━━ Input data

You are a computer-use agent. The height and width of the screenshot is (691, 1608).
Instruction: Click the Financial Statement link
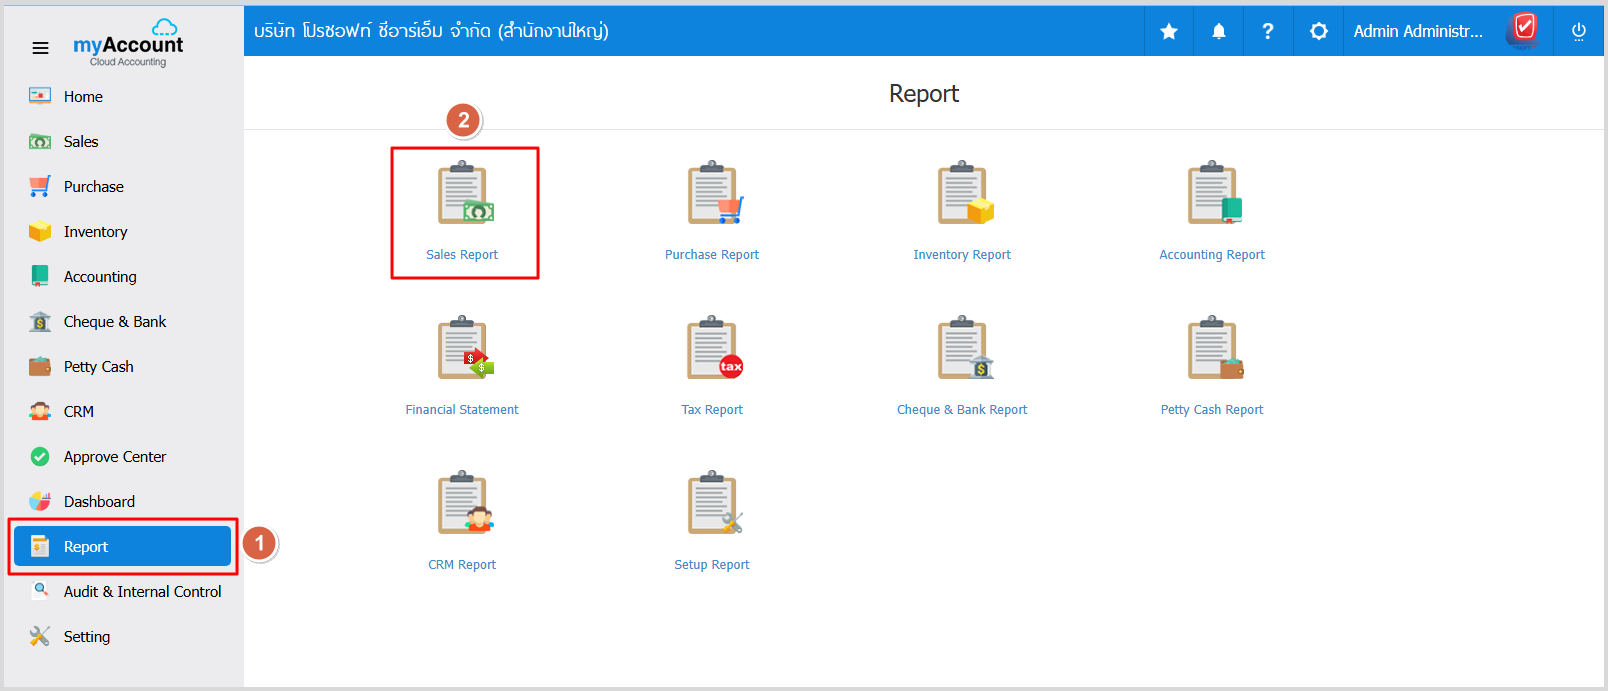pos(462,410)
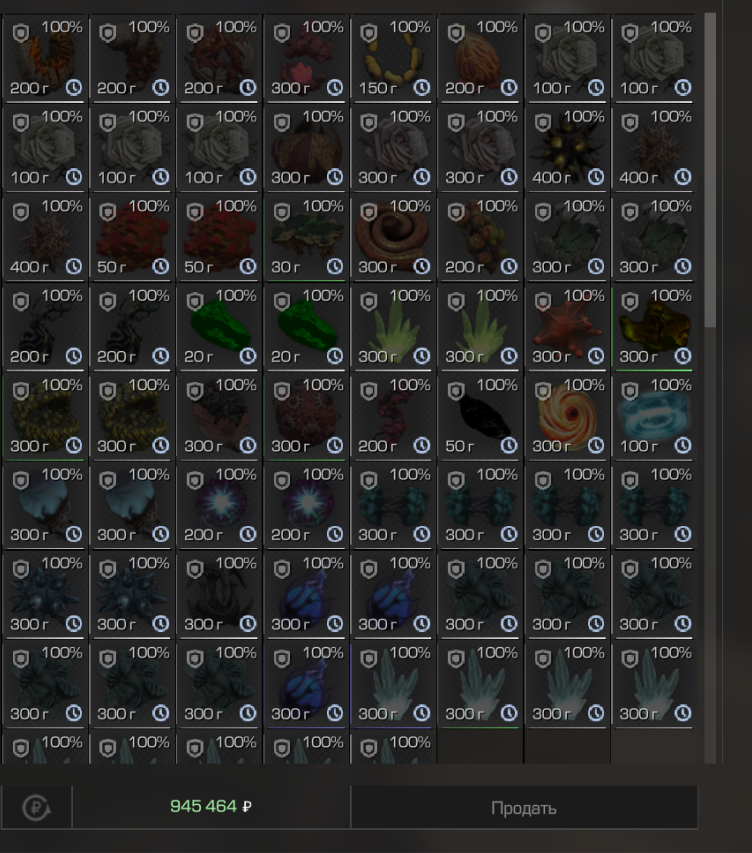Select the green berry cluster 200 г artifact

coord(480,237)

━━━━

Lines from the one holding "Instruction: Click the" to the end of the data, both ends included, are to be given again exactly; no pictures belong in the copy.

* Written solution *
Instruction: Click the Financial Statement link
pos(462,410)
Select the green berry cluster 200 г artifact

coord(480,237)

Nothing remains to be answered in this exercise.